- An czy czujesz zapach innego wilka i chyba tego dupka Colta?

- To ze stada tego debila z miasteczka obok.

- Mam nadzieję, że nic jej się nie stało - niemal wbiegliśmy do domu. W idealnym momencie. Może i nie miałem nic przeciwko związku tego szczeniaka i Jo, lecz nie musiał jej od razu całować. Brunetka odskoczyła od Patricka zanim zdążył dotknąć jej ust.

~~ JOANNE ~~

Świetnie! Czy oni musieli przyjść w takim momencie? Może los chciał, aby nie całowała się z Patrickiem. Pospieszyliśmy się stanowczo.

- Czy ktoś tutaj był?

- Drew nie denerwuj się, ale Colt tu był i dostałam kartkę, którą najprawdopodobniej dostarczył na czyjeś zlecenie.

- Jaką?

- Może Andrew jest od nas silniejszy, ale Colt jest mi bliski i on ciebie do nas przekona. Będziesz tylko moja - wyrecytowałam słowa, które zawierał liścik.

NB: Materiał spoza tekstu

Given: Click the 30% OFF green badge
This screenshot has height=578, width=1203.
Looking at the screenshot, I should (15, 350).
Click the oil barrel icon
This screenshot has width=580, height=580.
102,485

- Co te dzieciaki planują? - zapytała Sara.

- Dowiem się i nie odpuszczę im.

- Powiedzcie mi chociaż jak było na randce?

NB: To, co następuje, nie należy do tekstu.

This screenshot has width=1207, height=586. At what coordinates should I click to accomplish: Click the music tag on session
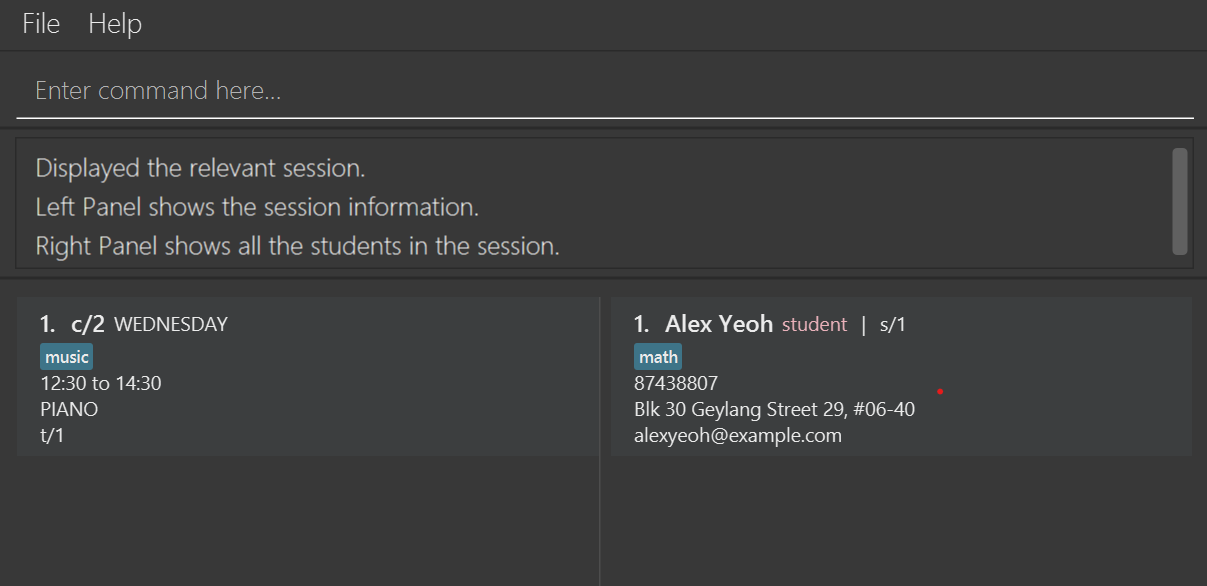[x=67, y=357]
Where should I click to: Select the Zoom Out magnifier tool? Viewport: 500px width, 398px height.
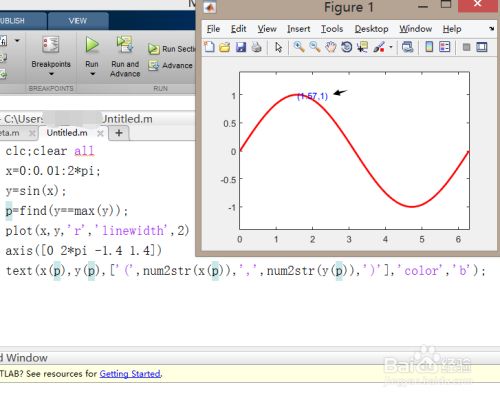pos(315,47)
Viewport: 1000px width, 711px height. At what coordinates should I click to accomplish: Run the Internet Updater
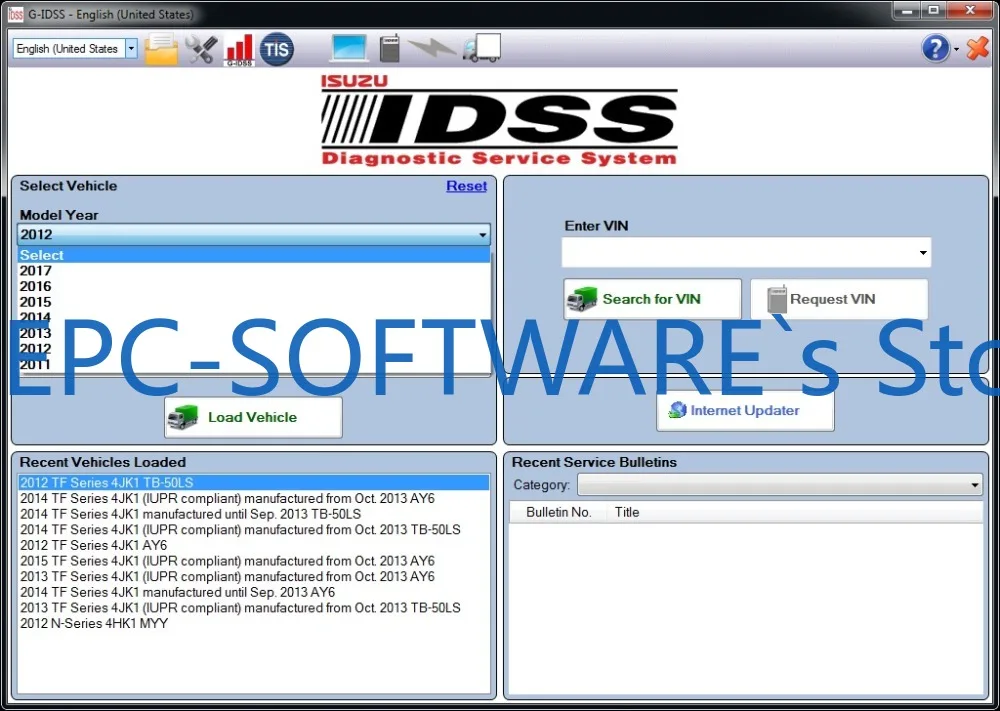(x=744, y=410)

- Młoda nie powinnaś się interesować - Drew poczochrał mi włosy i usiadł na fotelu. Przyciągnął do siebie moją przyjaciółkę, która usiadła mu na kolanach wtulając się. Krzyknęłam i podskoczyłam do góry.

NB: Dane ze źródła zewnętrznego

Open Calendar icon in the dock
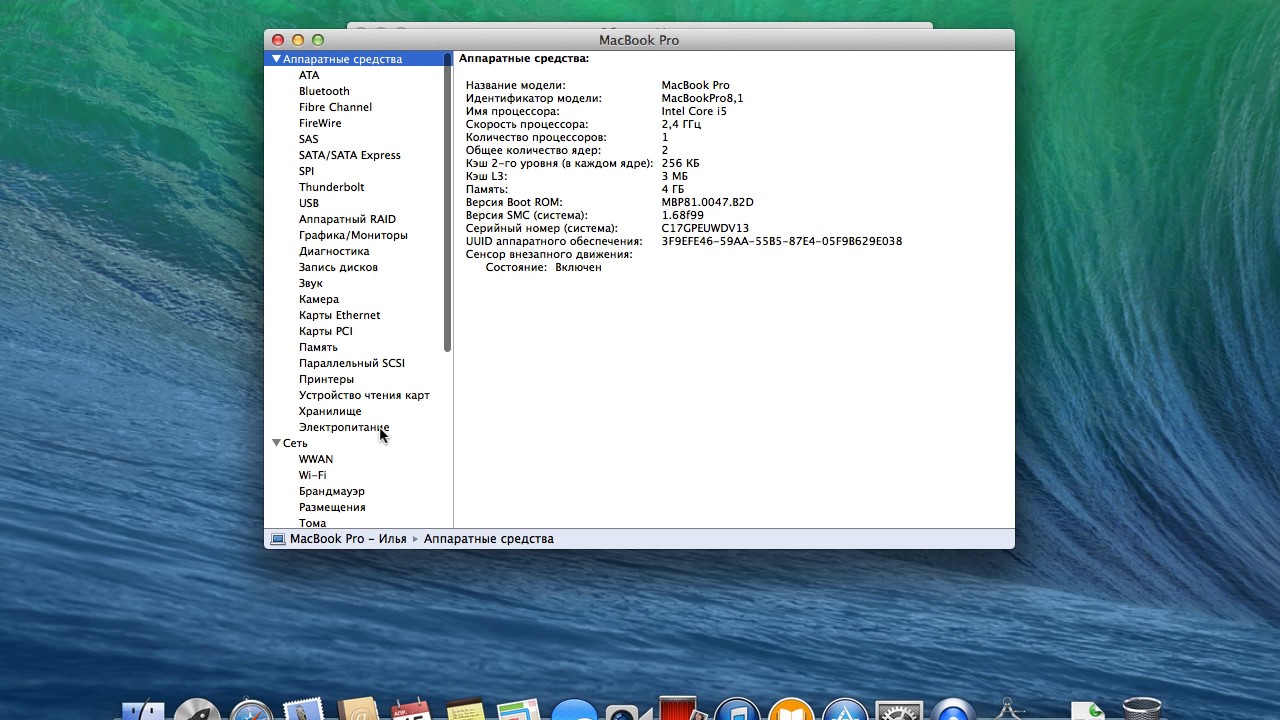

- Jesteście razem, wiedziałam! - za szybko podniosłam się do góry. Zrobiło mi się czarno przed oczami. Mroczki nie chciały mi przejść. Wyciągnęłam ręce przed siebie i po omacku chciałam usiąść na kanapie.

- Co się dzieje? - doskoczył do mnie chyba Patrick. Mówili do mnie, pomału przestawałam słyszeć ich słowa. W uszach mi piszczało i czułam ciśnienie, które chciało mi rozsadzić bębenki. Zrobiło mi się gorąco, wręcz duszno. Ostatnie co pamiętam, to zdejmowanie bluzy przez samą siebie.

~~ PATRICK ~~

Złapałem jej bezwładne ciało.

- Co się dzieje z nią?

- To kurwa nie może się dziać teraz - Andrew trzymał się za głowę.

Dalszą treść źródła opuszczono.